_Your goal_
Every record must be repeated precisely as it stands.

Collected data entries
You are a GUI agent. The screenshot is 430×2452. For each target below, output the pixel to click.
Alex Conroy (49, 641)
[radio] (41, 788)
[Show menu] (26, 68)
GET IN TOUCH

_Exercise response_
You are a GUI agent. The screenshot is 430×2452. For each target below, output the pixel to click.
Alex Conroy (49, 641)
[radio] (41, 788)
[Show menu] (26, 68)
GET IN TOUCH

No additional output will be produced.